TransUnion ordered to inform those whose information was compromised in hack
The Information Regulator has ordered credit bureau TransUnion to publicise details of information hackers have stolen in newspaper and television adverts and on all radio channels using all of SA’s official languages.
It said it was dissatisfied with the bureau’s response to the hack.
The hackers, who call themselves N4ughtySecTU, said they would leak consumers’ sensitive credit information and data if they were not paid a $15m (R218m) ransom.
It is common practice for so-called white or grey hackers to find security vulnerabilities in a company’s IT system and reveal themselves, claiming a bounty fee.
TransUnion has refused to pay what it calls “extortion”.
The breach was first revealed by online publication ITWeb on March 17, forcing TransUnion to admit that hackers had acquired access to an SA server.
The hackers say they have 28-million credit records and 54-million identity numbers. TransUnion believes the 54-million number relates to a 2017 hacking of an SA government website.
TransUnion said in a statement on Friday that at least 3-million consumers were affected by the hack. It has started messaging and emailing those affected.
After the regulator criticised the lack of information, TransUnion revealed that the stolen data could include a person’s name, ID number, gender, contact details, marital status, the identity of their employer and duration of employment, vehicle finance contract numbers and vehicle identity numbers. In isolated circumstances, a spouse’s information, passport numbers, and credit and/or insurance scores may have been stolen.
A further 6-million ID numbers could have been stolen, but it is not clear if they are linked to any other information.
The extent of the breach means banks and insurers are also at risk as criminals can use the leaked data to scam banks over the phone and pass security checks that aim to verify the customer’s identity.
This means SA banks and insurers may have to modify the internal verification systems they use to detect fraud.
The Information Regulator was established in 2021 when the Protection of Personal Information Act (Popia) came into effect.
This is likely the first time the regulator has ordered a company to publicise a data breach, exercising its new powers in an attempt to keep consumers safe.

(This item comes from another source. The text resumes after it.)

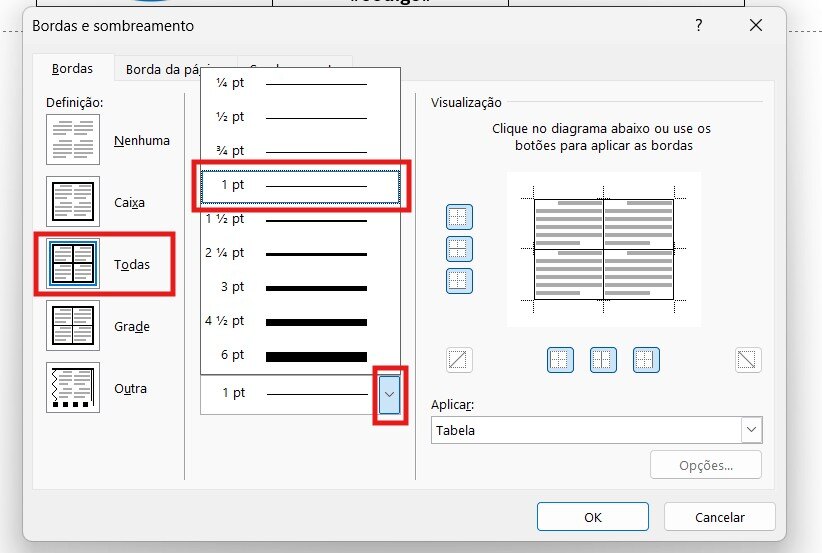Confirm with the OK button
Screen dimensions: 822x553
(592, 517)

It also has the power to fine TransUnion as much as R10m.
The regulator said on Friday TransUnion had not provided it with sufficient information about the hack and how the stolen data would be contained.
Personal information can also be used by scammers to call and trick consumers into handing over their banking PINs and other sensitive information if they believe the caller is from the bank. It can also be used in identity theft — allowing criminals to open credit accounts in consumers’ names.
TransUnion collects credit information to provide to lenders such as insurers, banks and vehicle finance houses.
The regulator said on Friday the credit bureau did not explain how it would mitigate risks arising from the leak.
The incident reveals the limits of the Popia legislation despite it requiring that companies must take action to remedy data leaks. While the regulator wants to know how TransUnion will stop all data being used in “malicious actions”, it is not clear what a company can do once the data is stolen and released onto the dark web, which can only be accessed through the use of special software that allows users to remain untraceable.
The regulator expressed “grave concern” about the credit bureau’s approach to ensuring that there are no further attacks.
By combining data sets of previously stolen ID numbers, home addresses and phone numbers with the new credit information, the hackers have the ability to create detailed records.
N4ughtySecTU claims to have found data on the dark web that was released in the 2020 hack of credit bureau Experian. They also claim to have approached Experian for a ransom.
TransUnion believes the hackers are combining various stolen data sets.
The regulator says it will conduct an assessment of TransUnion’s security systems. It ordered TransUnion to provide it with confirmation that a criminal case has been opened with the police.
TransUnion has published a statement on its website warning consumers not to “disclose personal information such as passwords and PINs via the phone, fax, text messages or even email”. It also urged consumers to verify all requests for personal information and only provide it when there is a legitimate reason to do so.